“Bribery is not a victimless crime.”
It is a common sentence in DOJ FCPA talking points (see here for instance).
If bribery is not a victimless crime, then why do FCPA fines and penalties simply go directly into the U.S. Treasury? Why are there generally no efforts to identify the victims of FCPA violations and to allow those victims to pursue legal remedies? As highlighted in this post, the U.S. government actually identified certain victims of Och-Ziff’s bribery schemes, but later backed off this determination perhaps because it complicated the DOJ’s efforts to resolve the matter.
This 26 page letter from Morris Fodeman and Michael Sommer (Wilson Sonsini) was recently placed on the docket in the Och-Ziff enforcement action.
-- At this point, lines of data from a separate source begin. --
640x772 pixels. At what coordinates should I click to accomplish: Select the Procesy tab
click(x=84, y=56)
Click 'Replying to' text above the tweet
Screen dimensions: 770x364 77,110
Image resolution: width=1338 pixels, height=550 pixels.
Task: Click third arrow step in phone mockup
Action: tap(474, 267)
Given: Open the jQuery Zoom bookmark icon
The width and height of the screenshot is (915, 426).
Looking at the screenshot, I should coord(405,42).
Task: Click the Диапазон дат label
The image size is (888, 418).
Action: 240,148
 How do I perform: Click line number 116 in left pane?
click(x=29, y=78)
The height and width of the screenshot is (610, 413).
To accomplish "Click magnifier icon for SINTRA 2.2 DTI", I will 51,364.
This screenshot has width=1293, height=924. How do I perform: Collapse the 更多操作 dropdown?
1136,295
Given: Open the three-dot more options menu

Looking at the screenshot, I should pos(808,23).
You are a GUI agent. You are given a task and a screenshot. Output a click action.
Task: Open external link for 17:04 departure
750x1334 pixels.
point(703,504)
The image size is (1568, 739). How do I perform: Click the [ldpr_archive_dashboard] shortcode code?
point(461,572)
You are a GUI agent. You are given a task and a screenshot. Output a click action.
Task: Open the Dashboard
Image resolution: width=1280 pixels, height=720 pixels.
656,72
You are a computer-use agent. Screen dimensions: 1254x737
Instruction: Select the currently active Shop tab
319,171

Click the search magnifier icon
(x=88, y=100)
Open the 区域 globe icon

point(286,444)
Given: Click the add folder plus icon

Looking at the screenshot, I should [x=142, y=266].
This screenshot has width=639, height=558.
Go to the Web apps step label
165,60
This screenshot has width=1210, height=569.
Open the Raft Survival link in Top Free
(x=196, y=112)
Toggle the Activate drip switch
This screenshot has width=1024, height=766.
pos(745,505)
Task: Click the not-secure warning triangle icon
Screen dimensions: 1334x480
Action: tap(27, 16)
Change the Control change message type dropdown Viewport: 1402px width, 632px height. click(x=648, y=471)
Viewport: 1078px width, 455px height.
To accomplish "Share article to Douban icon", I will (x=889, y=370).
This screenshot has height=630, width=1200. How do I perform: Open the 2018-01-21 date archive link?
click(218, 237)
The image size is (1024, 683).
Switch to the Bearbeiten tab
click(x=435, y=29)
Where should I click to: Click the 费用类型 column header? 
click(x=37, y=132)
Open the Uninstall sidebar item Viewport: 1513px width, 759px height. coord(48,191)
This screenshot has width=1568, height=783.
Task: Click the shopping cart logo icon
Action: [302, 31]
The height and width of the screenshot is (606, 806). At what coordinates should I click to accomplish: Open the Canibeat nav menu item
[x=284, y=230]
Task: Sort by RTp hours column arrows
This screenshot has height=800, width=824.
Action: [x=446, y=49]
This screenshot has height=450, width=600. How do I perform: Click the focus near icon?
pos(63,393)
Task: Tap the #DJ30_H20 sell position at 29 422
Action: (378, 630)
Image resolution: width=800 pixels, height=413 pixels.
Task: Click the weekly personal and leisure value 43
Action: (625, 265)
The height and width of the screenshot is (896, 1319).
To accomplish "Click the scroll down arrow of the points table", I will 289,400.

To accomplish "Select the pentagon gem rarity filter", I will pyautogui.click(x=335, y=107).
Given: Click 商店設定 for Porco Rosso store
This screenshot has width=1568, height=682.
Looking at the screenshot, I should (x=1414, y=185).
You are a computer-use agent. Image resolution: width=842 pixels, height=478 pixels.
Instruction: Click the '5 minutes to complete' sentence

In pertinent part, the letter states (internal citations omitted):
“We represent more than fifty former equity holders of Africo Resources Limited, (the “Africo Owners”), victims of the extensive bribery scheme to which defendant OZ Africa Management GP, LLC (“Och-Ziff Africa”) pled guilty. As the Department of Justice (“DOJ”) and Federal Bureau of Investigation (“FBI”) previously acknowledged, the Africo Owners were harmed by the defendant’s outrageous criminal conduct and are entitled to restitution under the Mandatory Victims Restitution Act. Unfortunately, at the urging of OchZiff Africa’s team of lawyers, and fearful that the plea bargain and the $213,055,689 fine it secured would be jeopardized should it pursue restitution on our clients’ behalf, the DOJ has reversed course and informed us for the first time on January 30, 2018 that it has “preliminarily” concluded that our clients are not victims of the defendant’s crimes. The DOJ has abdicated its legal obligations under the MVRA, and instead puts its own interests – and those of the defendant – ahead of victims. We are thus forced to write to Your Honor directly so that the Court can assure that the mandate of the MVRA is met – to make our clients whole through an Order of Restitution, and hold the defendant accountable for the significant harms caused by its crimes when it is sentenced.”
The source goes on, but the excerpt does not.